Water therapy was another vital part of Hall’s recovery, although it wasn’t easy to do since all public swimming pools in Abilene had closed. “They thought (swimming in public pools) might be one of the main causes of spreading polio,” Hall said. “If you asked my grandmother, though, she would have told you a different story: My grandmother thought it was bananas. But that’s not the reason I don’t like them.”
Hall later became one of the first patients at the West Texas Rehabilitation Center. The assistance he received there made him want to become a physical therapist. He was an athletic trainer at Wylie High School and went to the then-Cisco Junior College to study sports medicine.
That’s when he felt the pull toward making jewelry. He always had enjoyed carving wood but realized that by carving wax into molds, he could create beautiful pieces of jewelry. After a few years at the local Timex Watch factory, he worked in jewelry repair and gold design before opening Steve Hall Jewelers in 1993.

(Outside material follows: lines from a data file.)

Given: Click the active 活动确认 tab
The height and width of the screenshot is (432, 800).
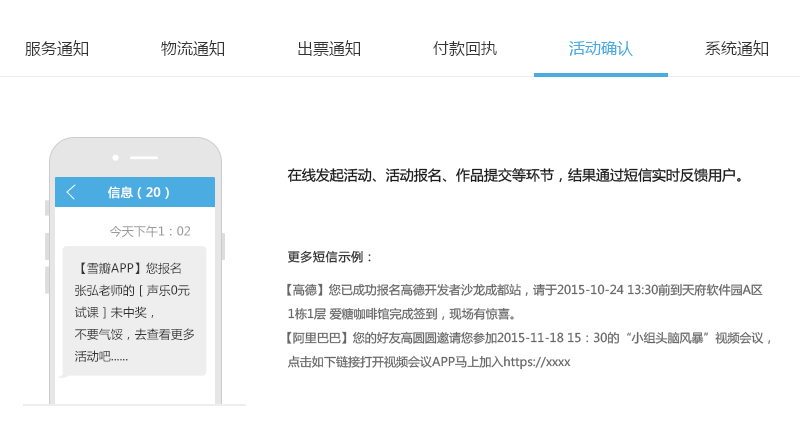Looking at the screenshot, I should 601,48.
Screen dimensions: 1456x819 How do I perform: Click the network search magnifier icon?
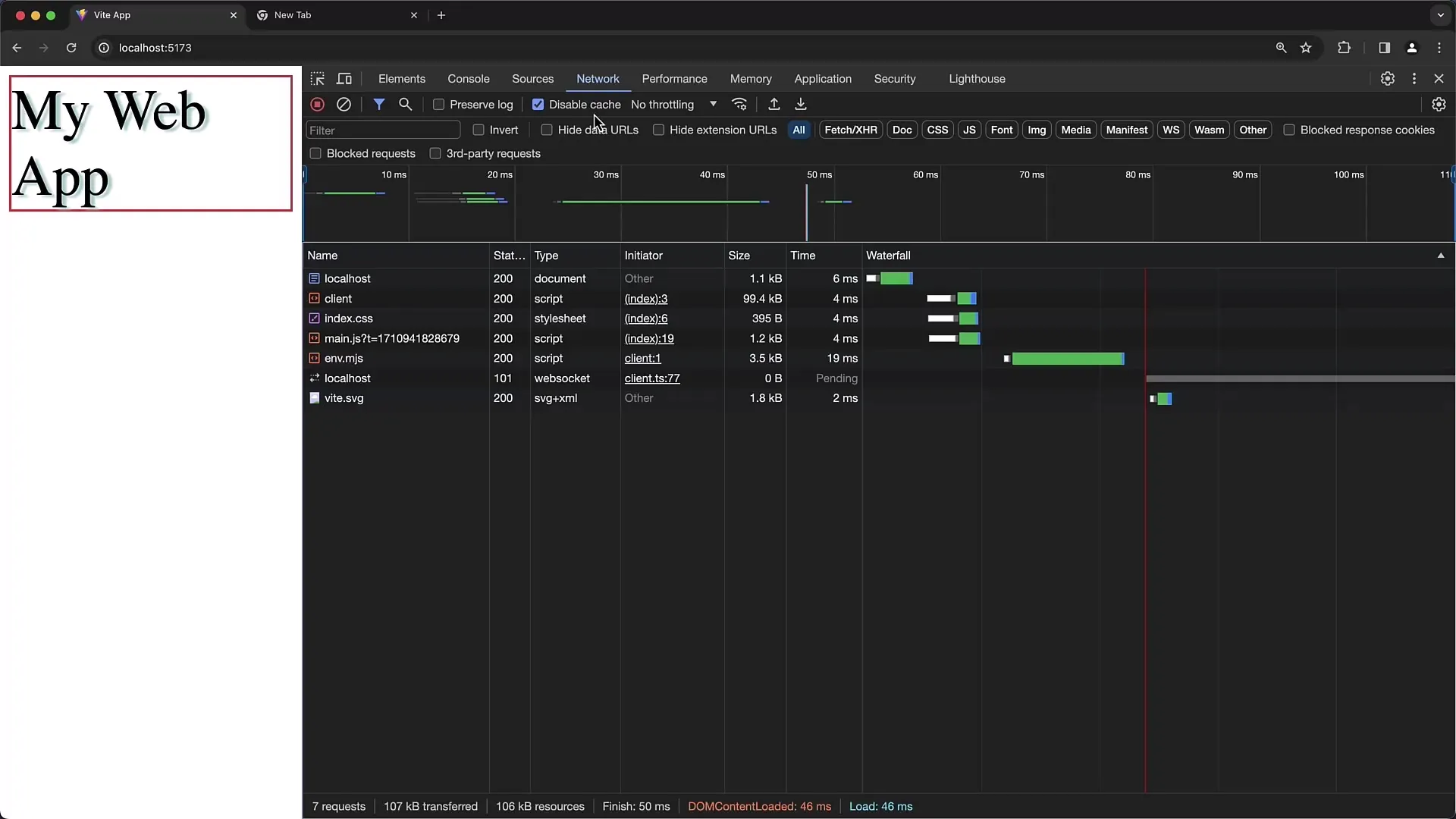(x=406, y=104)
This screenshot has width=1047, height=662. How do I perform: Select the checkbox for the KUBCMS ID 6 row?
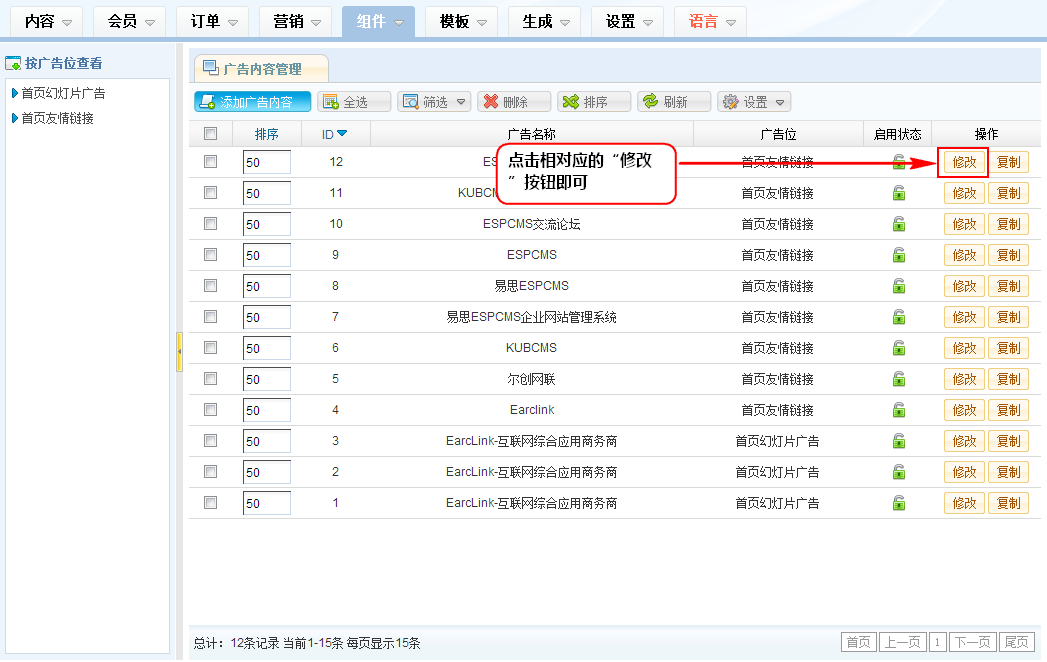(x=210, y=348)
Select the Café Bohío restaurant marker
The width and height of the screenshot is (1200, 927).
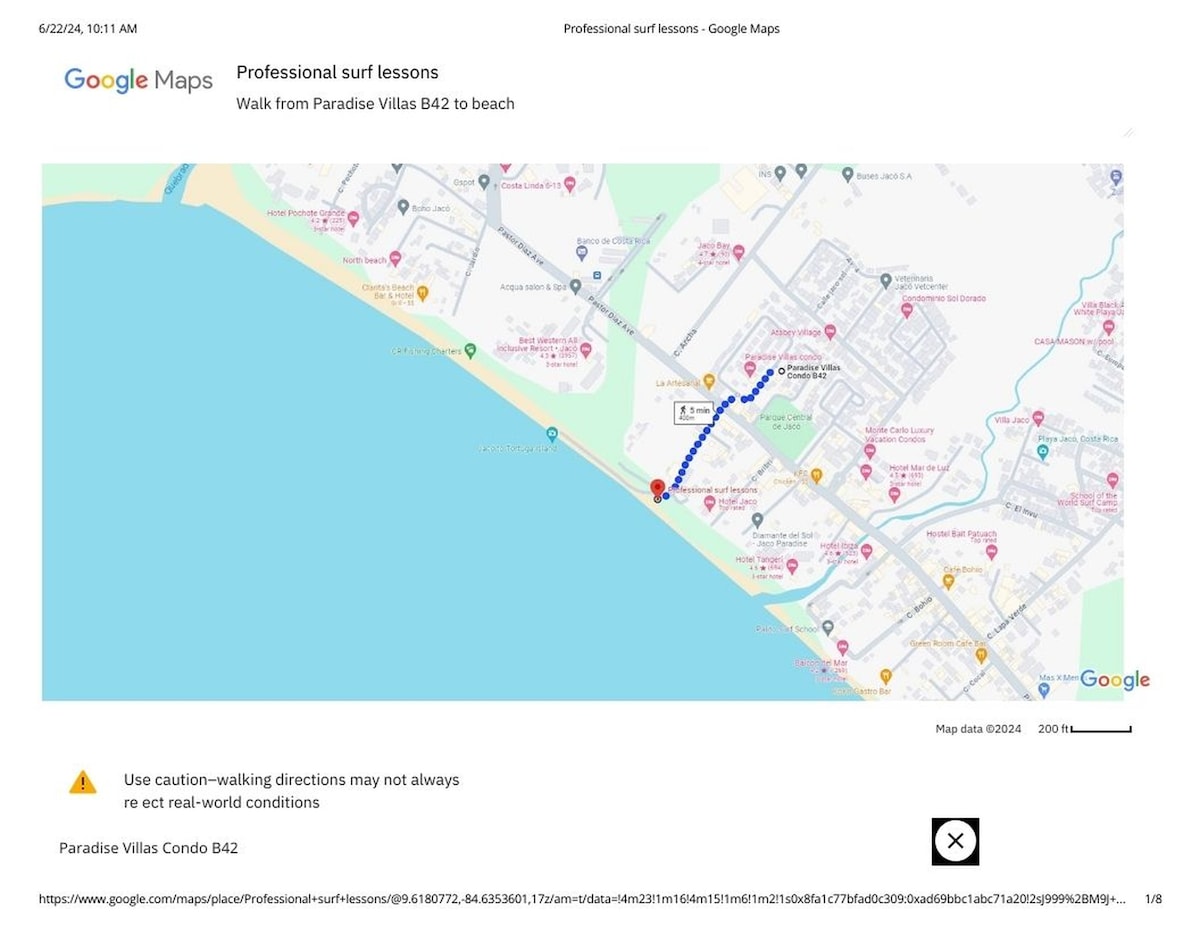point(948,581)
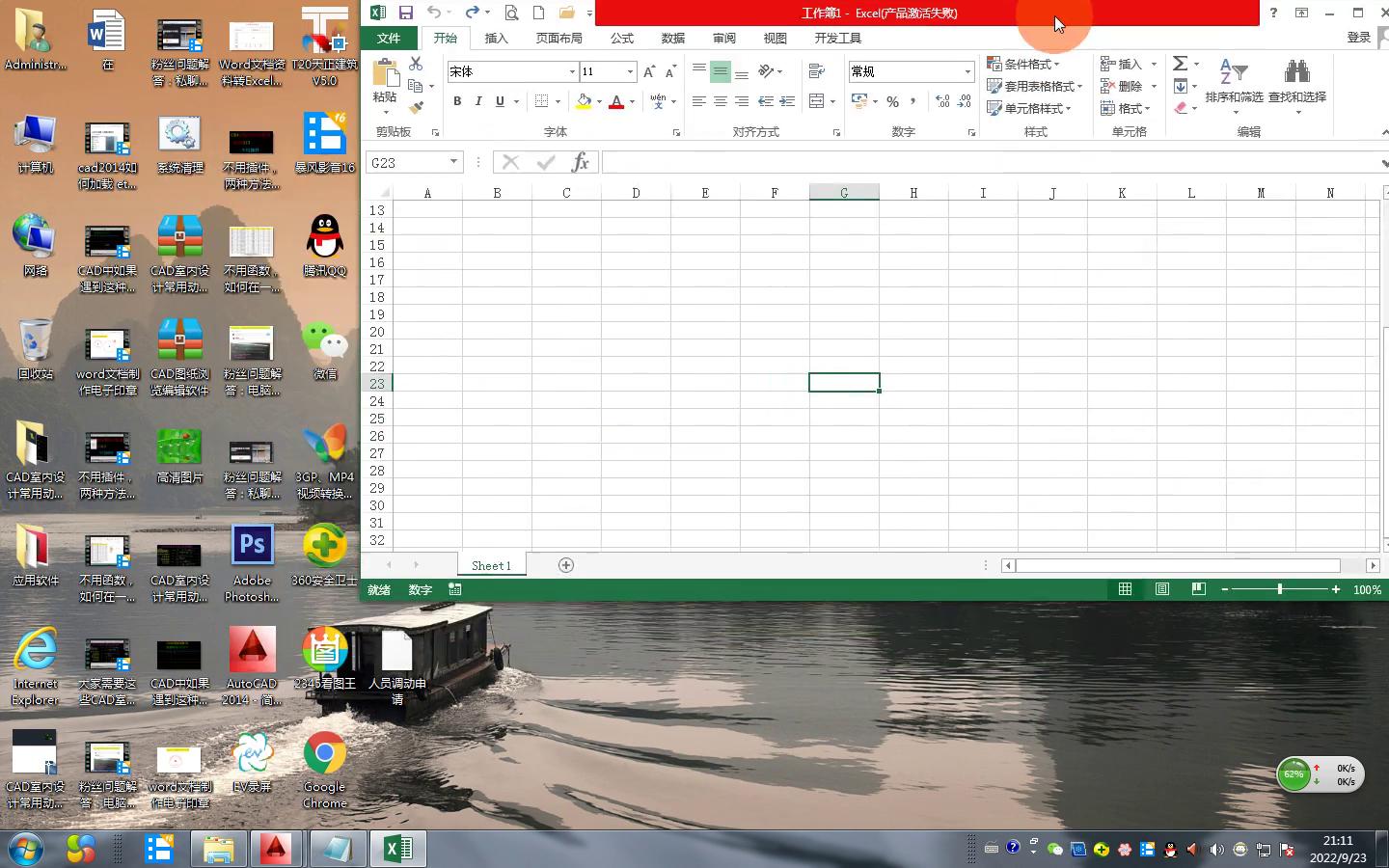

“My parents were told that I probably wouldn’t get out of a wheelchair or I would be using crutches or braces my entire life,” Hall said. “I was fortunate. ... And I want to return the favor to all of those people — the doctors, the nurses, the physical therapists — that helped me get to where I am today.”
Hall then recounted a story his mother told him 10 years ago about a dream she’d had. She dreamed that she had died, and she found herself in a large white room with a single chair in the middle of it. Hanging on the arm of the chair was a hand-woven basket containing highly polished stones of all sizes and types. She took the basket in her hand and sat down. A figure appeared in the doorway and called her name.
“She said, ‘I stood up and got the basket and put it under my arm and started toward the figure,’” Hall said. “The figure said, ‘What do you have there?’ She said, ‘Well, these are my accomplishments. These are my good deeds. These are the things that I’m proudest of in my life.’ He said to her, ‘Those you leave behind.’”
Helen Hall died in 2009, but the dream still resonates with her son.
“I just feel like, at this time in my life, I need to add more stones to my basket,” Steve Hall said.